Wie ben je?
Louis Schrijvers, 57 jaar jong, getrouwd met Elisabeth en vader van Maxine en Caspar, woonachtig in Zaandam en in mijn 39e arbeidsjaar bij ABN AMRO.
Wat is je rol in het team?
Mijn rol is de makkelijkste in het team. Ik ben één van de acht lopers, dus het enige wat ik hoef te doen is te wachten totdat buscaptain Hans3 zegt “Louis, lopen” en dan loop ik een kilometer achter de voorfietser aan totdat de volgende loper voor me staat om te worden aangetikt, en dat doe ik dan tijdens de Roparun zo’n 78 keer.
Hoe vaak heb je meegedaan?
In 2019 doe ik voor de zevende keer mee. In 2013 voor het eerst mee vanuit Parijs, debutant als ondersteuner en manusje van alles waarbij je rol is om alle gaten om de run heen dicht te lopen en daardoor de rest van het team zo goed mogelijk te laten functioneren.
Daarnaast was ik reserveloper en –fietser. Al snel bleek een van de lopers niet verder te kunnen door een blessure, zodat ik 4 van de 5 shifts als loper heb kunnen lopen (elk nadeel heb z’n voordeel). Een bewijs dat je je als reserveloper moet voorbereiden alsof je de hele Roparun moet gaan lopen.
In 2014 was ik officieel loper en heb ik de Roparun vanuit Hamburg mee mogen maken. Het lopen ging prima, alleen het in en uit de bus klimmen eindigde in een meniscusoperatie. De sportarts die ik daarvoor bezocht begreep ook niet waarom mensen aan de Roparun mee willen doen. Het is namelijk niet gezond, was zijn mening. Maar ach, elke gek heeft recht op zijn eigen gebrek.
De afgelopen twee jaar als fietser meegedaan, maar nu weer lekker lopen.
Wat moeten we verder van je weten?
Ik ben loopgek, maar dat kan haast niet anders. Ik combineer vaak de heen of terugreis vanuit Zaandam naar de Gustav Mahlerlaan met een training. Ik ga dan lopend naar het werk en met de trein terug of andersom of loop ook weer een gedeelte terug. De kortste route is 14,5 kilometer, maar dat worden er ook wel eens 25. Heerlijk, ’s ochtends vroeg als Amsterdam nog slaapt door het centrum rennen. Gelukkig zijn er heel leuke podcasts tegenwoordig, veelal over wielrennen (‘Live Slow, Ride Fast’ van Laurens ten Dam, of ‘De Rode Lantaarn’, ‘Team Jumbo Visma’, Ajax podcast of die sportpodcasts op Radio 2).

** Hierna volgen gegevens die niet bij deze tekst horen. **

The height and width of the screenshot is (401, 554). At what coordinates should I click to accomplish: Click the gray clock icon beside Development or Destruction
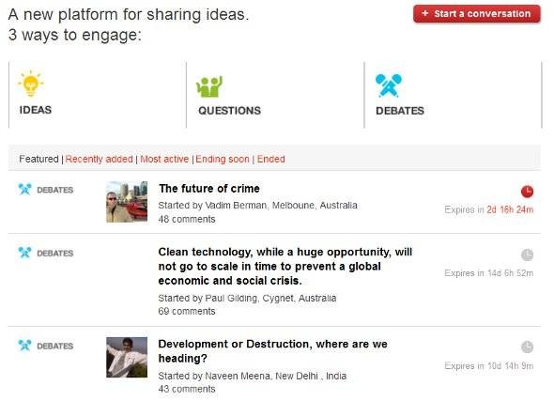[527, 347]
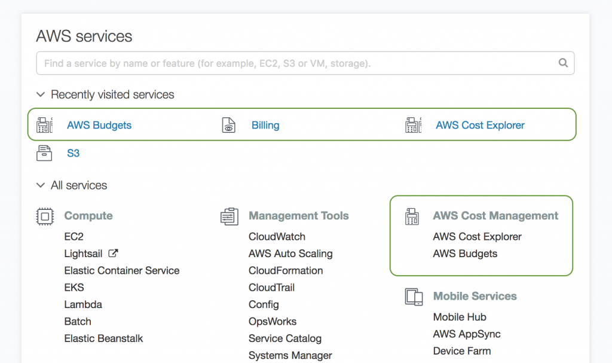Viewport: 612px width, 363px height.
Task: Click the S3 storage icon
Action: point(45,153)
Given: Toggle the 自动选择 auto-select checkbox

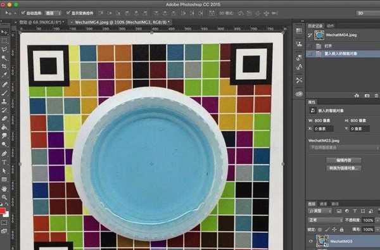Looking at the screenshot, I should [x=23, y=13].
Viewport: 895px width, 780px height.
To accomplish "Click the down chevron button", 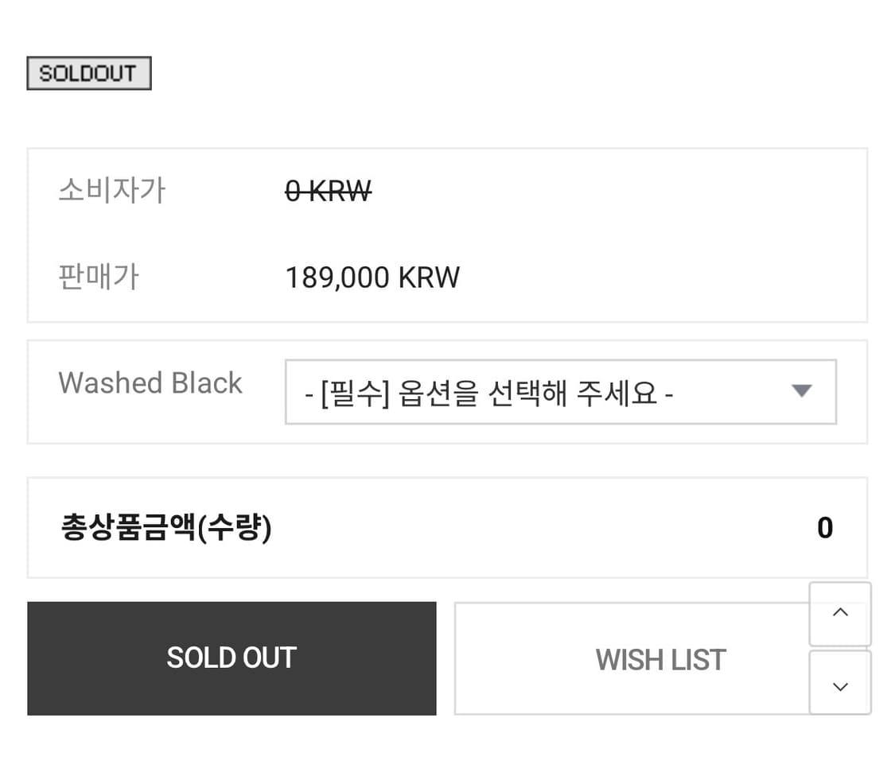I will 840,685.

Verder loop ik graag in de duinen en loop de laatste tijd meer trailwedstrijden dan wedstrijden op de weg. Het gaat tegenwoordig meer om de beleving dan om de snelheid. ‘t Zal de leeftijd zijn.
Tot nu toe 15 marathons gelopen waarvan New York de eerste, Boston de oudste, Zeeland de zwaarste, Berlijn de gezelligste, Terschelling mijn snelste en de mooiste van Nederland, Rotterdam de gesponsordste, Cape Wrath de apartste en Amsterdam de ‘thuiste’.

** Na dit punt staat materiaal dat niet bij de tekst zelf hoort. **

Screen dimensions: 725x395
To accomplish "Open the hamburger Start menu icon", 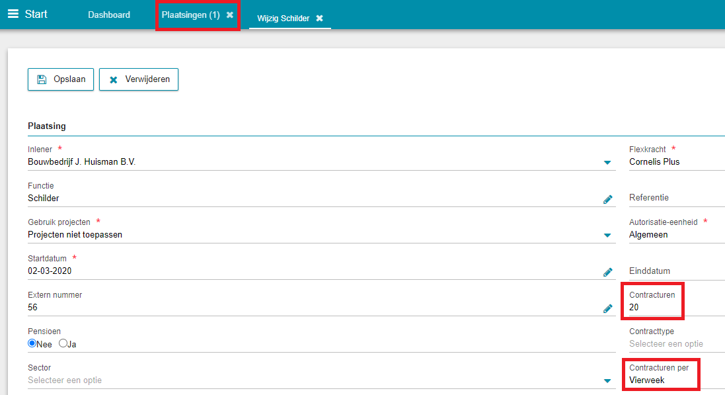I will pyautogui.click(x=13, y=14).
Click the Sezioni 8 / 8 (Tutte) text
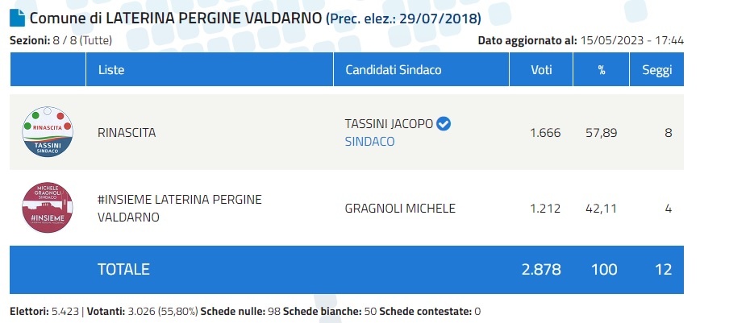The image size is (750, 323). 60,40
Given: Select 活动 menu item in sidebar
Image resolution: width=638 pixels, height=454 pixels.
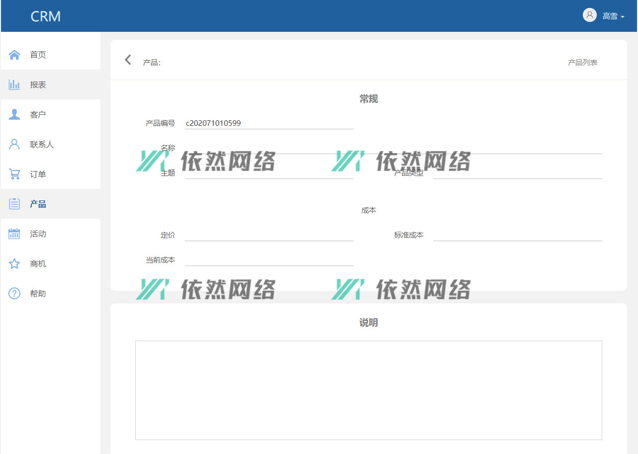Looking at the screenshot, I should pos(38,234).
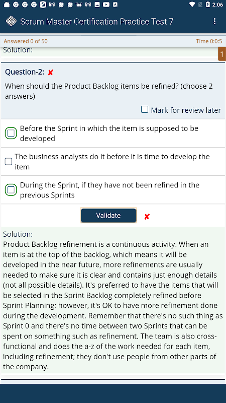Open the brown question number 1 side tab
Screen dimensions: 226x403
point(222,54)
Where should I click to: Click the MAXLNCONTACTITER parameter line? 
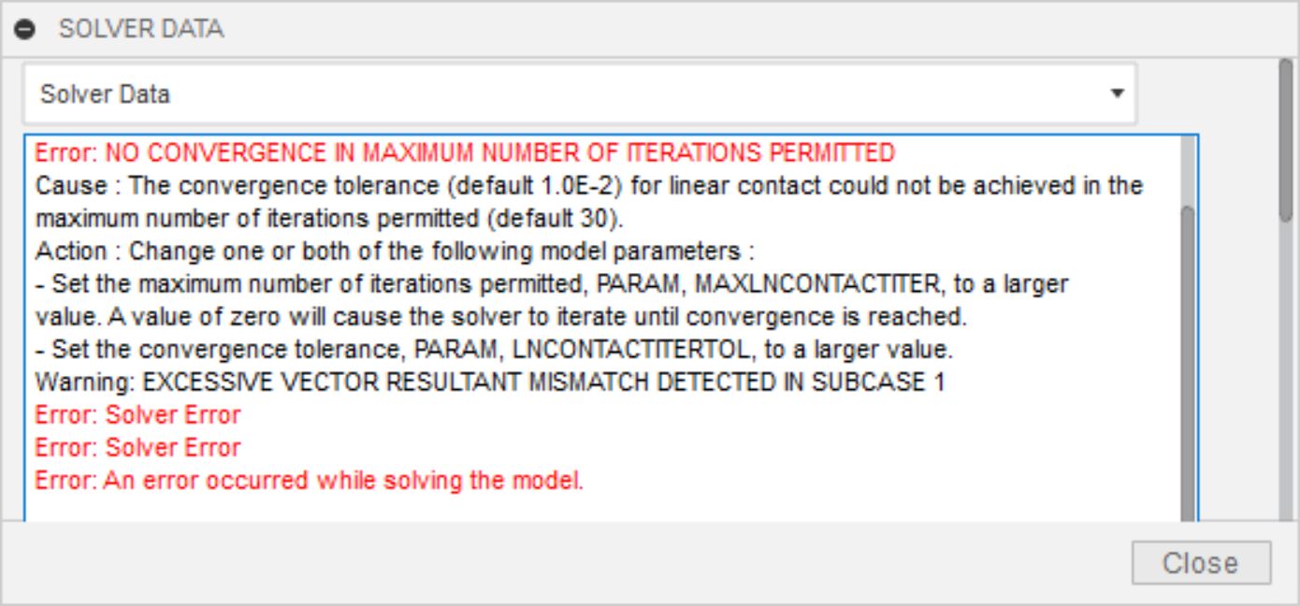click(552, 283)
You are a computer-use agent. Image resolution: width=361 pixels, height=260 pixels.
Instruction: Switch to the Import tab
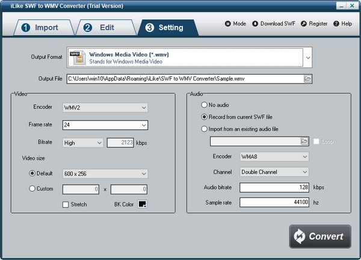coord(40,28)
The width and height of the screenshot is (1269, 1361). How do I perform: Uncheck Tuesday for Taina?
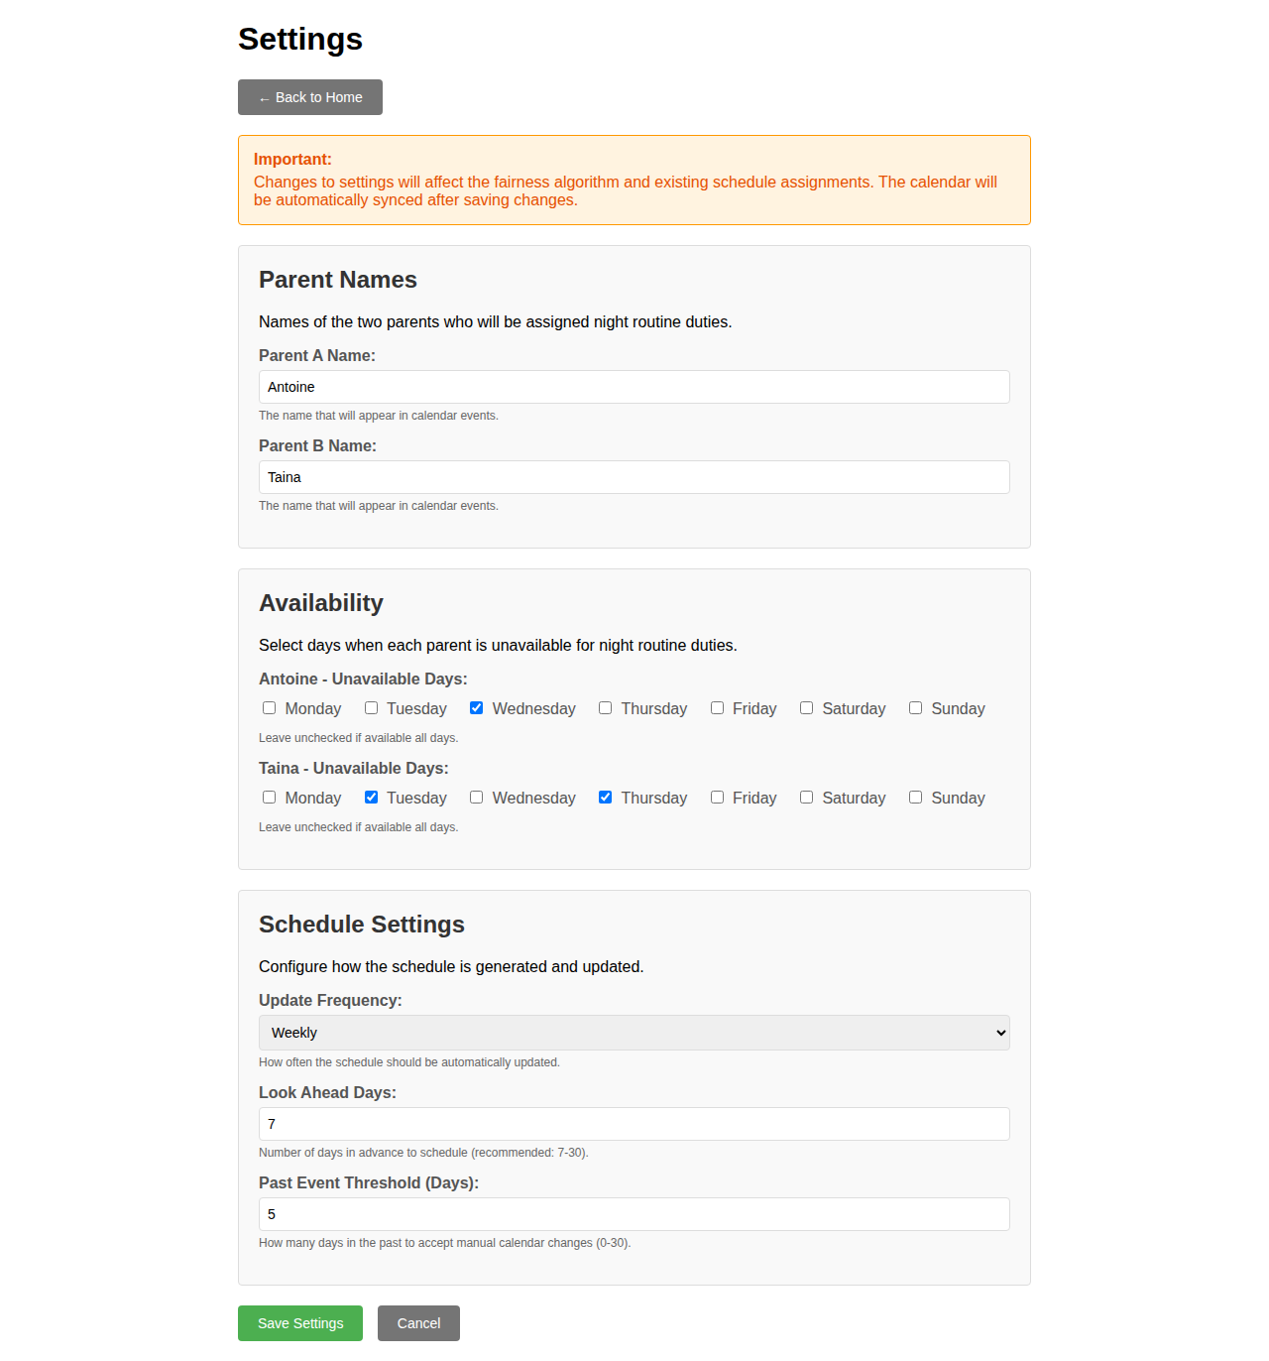pos(371,797)
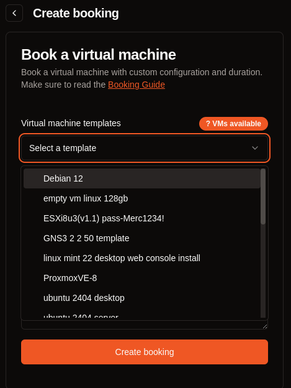This screenshot has height=388, width=291.
Task: Collapse the Select a template dropdown
Action: point(145,148)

Maar geen enkele is vergelijkbaar met een Roparun. Voor beide disciplines moet je beschikken over de lange adem, maar de aanslag die de shifts van 4 ½ uur op, 4 ½ uur af en dat 5 a 6 keer op je lichaam hebben, het korte slapen op de meest vreemde plekken, het in en uit de bus klimmen, (niet alleen om te rennen, maar ook om andere lopers er in en uit te laten, al met al zo’n 300 keer schat ik), alles bij elkaar breekt je op een gegeven moment op en maakt dat je op Pinkstermaandag als een labiel klein jongetje loopt te huilen op de Coolsingel of waar de finish dit jaar mag plaatsvinden. Huilen van emotie ook, de gedachte aan je vader, je schoonmoeder, je zuster, je loopmaat, je schoonzuster die je de laatste jaren hebt verloren aan die verschrikkelijke ziekte die kanker heet en huilen van blijdschap als je je naasten weer ziet en huilen van verdriet omdat het Ropa-avontuur weer voorbij is en je de Roparunfamilie weer een aantal maanden moet missen.
Ik heb al eens gezegd dat er geen betere teambuildingscursus bestaat dan het als team volbrengen van een Roparun. De beleving is zo intens. Er wordt gezegd dat de Roparun een avontuur is voor het leven: het resterende leven van terminaal zieke kankerpatienten zo aangenaam mogelijk laten verlopen en als teamlid waarschijnlijk voor het leven verslaafd aan de Roparun, al dan niet als deelnemer.